Project Aurora, post 6, (Blog Assignment 3) Light / Fog of war around the player

So the feature I have been working on this week is the light effect for our light bulb/Fishing rod that light up an area around the player.

This was something I never done before so first I broke down the problem to the basics.
I need a black filter to make everything on screen black and I need to be able to cut through it somehow to show what’s under it.

So I draw out the filter as a sprite that covers the whole screen, Done!
Then I read up on SFML to see if there was some information there abouthow to cut through other sprites and I found some people with similar problems and they had solved it in many different ways. One guy had a flashlight solution that seemed simple enough so I went ahead with trying to implement some of what he done into our game.  The reason I went with his example is because it was fairly easy to understand and wouldn’t take a lot of time to code.

He used something called sf::RenderTexture. With it you can “draw” stuff without showing it on the screen. like a secret drawing. If you give that drawn stuff to a sprite you can then draw the sprite out on screen using our normal DrawManager..

So first I need a circle that will be the ring of light that cuts through the darkness.
I don’t want a clear cut. I want you to see most in the middle and then it gets darker towards the edges of the circle. So when I created the circle I draw it out on another of these sf::RenderTextures one circle after another, each new circle smaller and with different Alpha value than the previous circle. With this way I created the layered circle I wanted.

I then draw this layered circle on to the drawing / sf::RenderTexture that holds the black filter. After that the black filter sprite gets that sf::RenderTexture/secret drawing loaded into it and is then drawn out on the window.

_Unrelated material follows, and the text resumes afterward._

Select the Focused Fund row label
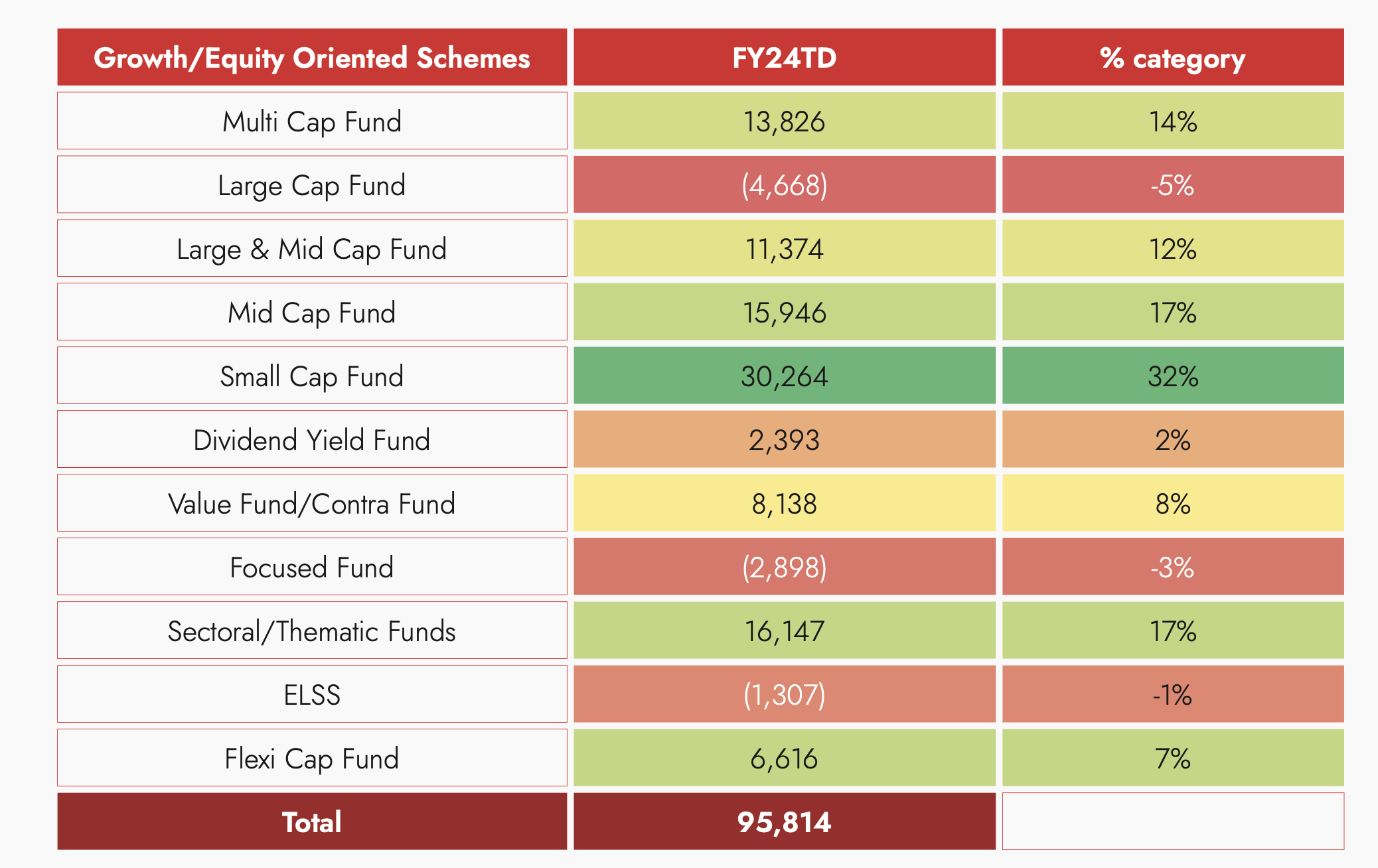The image size is (1378, 868). click(x=312, y=567)
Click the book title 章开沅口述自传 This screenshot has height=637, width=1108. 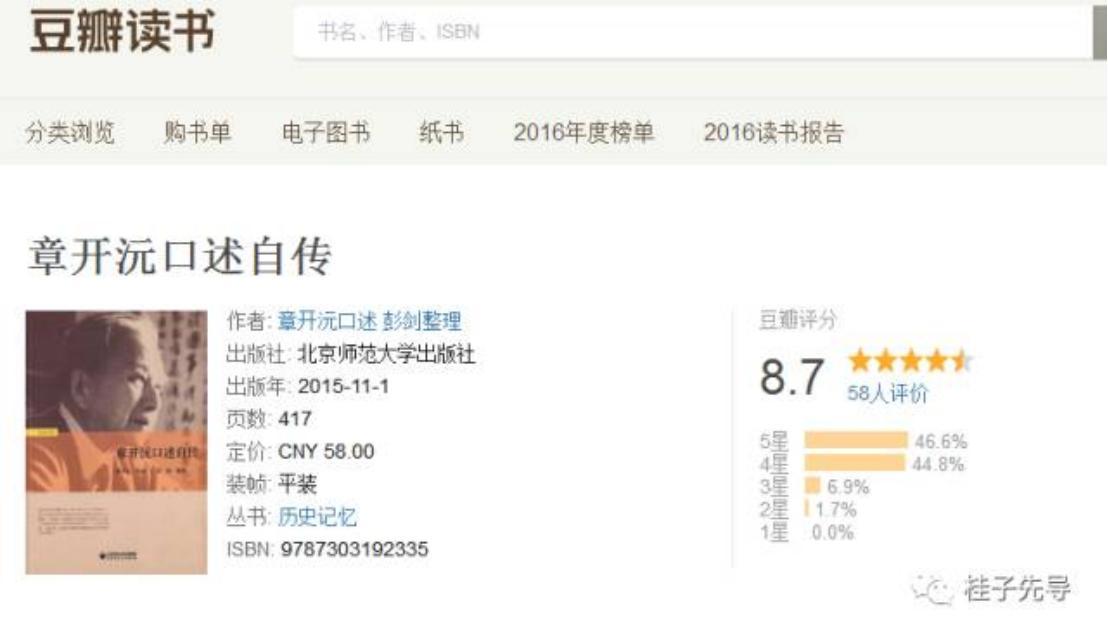(x=178, y=258)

GetFilterTexture()->clear();
if(p_GameObjMgr->m_pxPlayer->GetLightSource()->GetLightStatus() == true )
{
GetFilterTexture()->draw(*p_GameObjMgr->m_pxPlayer->GetLightSource()->GetLightCircle(), sf::BlendNone );
}
GetFilterTexture()->display();

In this code example I clear my secret drawing. draw out my layered circle and the “save” that.
The “GetFilterTexture()->display();”  don’t draw it out on screen but only draw it out on the texture surface.
See it as saving your picture or something. Drawing it out on the screeen is done later in the code.

As you can see on the screenshot the other fish has a light around them as well. That’s only for testing at the moment and work in progress, I want to be able to merge two light circles if they overlap for other game features that will let us light up some areas of the game world.

This feature was easy enough to understand but I bumped into so many problems adapting this code into our game due to much code we have is hard coded with numeric limits. And with that there was a problem when moving around on the screen because the world limits was hard coded this way and so was some starting positions and sizes of the player and whatnot. The black filter was the easiest to add to the game but the hardest to understand( because of how the camera is handled).

The black filter can be made really big to cover the whole world or just follow the camera. I chose the solution making it big as the screen and follow the camera because that’s more dynamic and can be used if the game world is made bigger or smaller. With my solution we don’t have to resize the filter all the time. It does that automatic after the screen resolution.
Since all the problems I had was because of the camera and how moving around works in our game I will cover that in another post about the camera and not go deeper into those problems here.